(Stored data entries):
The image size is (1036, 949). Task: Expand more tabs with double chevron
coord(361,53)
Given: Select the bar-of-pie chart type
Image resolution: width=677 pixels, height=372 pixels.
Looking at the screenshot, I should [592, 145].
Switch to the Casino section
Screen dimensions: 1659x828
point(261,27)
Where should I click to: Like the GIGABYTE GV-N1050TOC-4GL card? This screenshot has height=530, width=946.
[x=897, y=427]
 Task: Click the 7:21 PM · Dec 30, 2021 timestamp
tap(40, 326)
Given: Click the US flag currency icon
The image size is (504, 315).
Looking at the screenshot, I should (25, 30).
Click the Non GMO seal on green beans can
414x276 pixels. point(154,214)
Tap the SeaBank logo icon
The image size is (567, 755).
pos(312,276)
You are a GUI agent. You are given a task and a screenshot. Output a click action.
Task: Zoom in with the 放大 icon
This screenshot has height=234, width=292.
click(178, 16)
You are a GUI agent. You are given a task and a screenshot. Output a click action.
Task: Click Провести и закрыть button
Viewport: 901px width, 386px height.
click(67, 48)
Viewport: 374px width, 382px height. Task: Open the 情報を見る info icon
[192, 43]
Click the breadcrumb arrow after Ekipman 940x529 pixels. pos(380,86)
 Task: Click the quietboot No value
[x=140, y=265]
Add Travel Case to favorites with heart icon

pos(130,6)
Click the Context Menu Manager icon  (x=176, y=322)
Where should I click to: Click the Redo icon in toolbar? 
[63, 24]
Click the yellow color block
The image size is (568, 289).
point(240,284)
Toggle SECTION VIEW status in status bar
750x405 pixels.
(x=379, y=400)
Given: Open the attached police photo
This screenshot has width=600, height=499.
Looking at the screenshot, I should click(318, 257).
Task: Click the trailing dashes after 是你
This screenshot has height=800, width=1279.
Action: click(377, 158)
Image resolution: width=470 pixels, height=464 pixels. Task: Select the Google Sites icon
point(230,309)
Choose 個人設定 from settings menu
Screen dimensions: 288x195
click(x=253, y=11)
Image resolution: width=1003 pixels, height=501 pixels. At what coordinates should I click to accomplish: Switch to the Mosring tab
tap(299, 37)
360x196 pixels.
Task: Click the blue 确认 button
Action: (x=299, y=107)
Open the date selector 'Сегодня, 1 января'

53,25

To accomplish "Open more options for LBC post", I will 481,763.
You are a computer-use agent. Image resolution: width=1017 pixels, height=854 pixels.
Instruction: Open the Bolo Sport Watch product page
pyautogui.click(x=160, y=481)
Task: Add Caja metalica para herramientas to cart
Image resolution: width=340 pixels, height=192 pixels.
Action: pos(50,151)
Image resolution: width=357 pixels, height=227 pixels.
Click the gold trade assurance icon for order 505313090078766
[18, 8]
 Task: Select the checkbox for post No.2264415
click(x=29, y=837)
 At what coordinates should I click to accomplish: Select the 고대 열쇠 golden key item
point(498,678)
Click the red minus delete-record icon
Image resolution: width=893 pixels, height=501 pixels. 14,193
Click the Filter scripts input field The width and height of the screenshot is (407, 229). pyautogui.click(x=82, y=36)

(Exercise goal): Could you copy every record above exactly as it stands?

(Output):
The image size is (1036, 949). Task: Expand more tabs with double chevron
coord(361,53)
Given: Select the bar-of-pie chart type
Image resolution: width=677 pixels, height=372 pixels.
Looking at the screenshot, I should [592, 145].
Switch to the Casino section
Screen dimensions: 1659x828
point(261,27)
Where should I click to: Like the GIGABYTE GV-N1050TOC-4GL card? This screenshot has height=530, width=946.
[x=897, y=427]
 Task: Click the 7:21 PM · Dec 30, 2021 timestamp
tap(40, 326)
Given: Click the US flag currency icon
The image size is (504, 315).
Looking at the screenshot, I should (25, 30).
Click the Non GMO seal on green beans can
414x276 pixels. point(154,214)
Tap the SeaBank logo icon
The image size is (567, 755).
pos(312,276)
You are a GUI agent. You are given a task and a screenshot. Output a click action.
Task: Zoom in with the 放大 icon
This screenshot has height=234, width=292.
click(178, 16)
You are a GUI agent. You are given a task and a screenshot. Output a click action.
Task: Click Провести и закрыть button
Viewport: 901px width, 386px height.
click(67, 48)
Viewport: 374px width, 382px height. Task: Open the 情報を見る info icon
[192, 43]
Click the breadcrumb arrow after Ekipman 940x529 pixels. pos(380,86)
 Task: Click the quietboot No value
[x=140, y=265]
Add Travel Case to favorites with heart icon

pos(130,6)
Click the Context Menu Manager icon  (x=176, y=322)
Where should I click to: Click the Redo icon in toolbar? 
[63, 24]
Click the yellow color block
The image size is (568, 289).
point(240,284)
Toggle SECTION VIEW status in status bar
750x405 pixels.
(x=379, y=400)
Given: Open the attached police photo
This screenshot has width=600, height=499.
Looking at the screenshot, I should click(318, 257).
Task: Click the trailing dashes after 是你
This screenshot has height=800, width=1279.
Action: click(377, 158)
Image resolution: width=470 pixels, height=464 pixels. Task: Select the Google Sites icon
point(230,309)
Choose 個人設定 from settings menu
Screen dimensions: 288x195
click(x=253, y=11)
Image resolution: width=1003 pixels, height=501 pixels. At what coordinates should I click to accomplish: Switch to the Mosring tab
tap(299, 37)
360x196 pixels.
Task: Click the blue 确认 button
Action: (x=299, y=107)
Open the date selector 'Сегодня, 1 января'

53,25

To accomplish "Open more options for LBC post", I will 481,763.
You are a computer-use agent. Image resolution: width=1017 pixels, height=854 pixels.
Instruction: Open the Bolo Sport Watch product page
pyautogui.click(x=160, y=481)
Task: Add Caja metalica para herramientas to cart
Image resolution: width=340 pixels, height=192 pixels.
Action: pos(50,151)
Image resolution: width=357 pixels, height=227 pixels.
Click the gold trade assurance icon for order 505313090078766
[18, 8]
 Task: Select the checkbox for post No.2264415
click(x=29, y=837)
 At what coordinates should I click to accomplish: Select the 고대 열쇠 golden key item
point(498,678)
Click the red minus delete-record icon
Image resolution: width=893 pixels, height=501 pixels. 14,193
Click the Filter scripts input field The width and height of the screenshot is (407, 229). pyautogui.click(x=82, y=36)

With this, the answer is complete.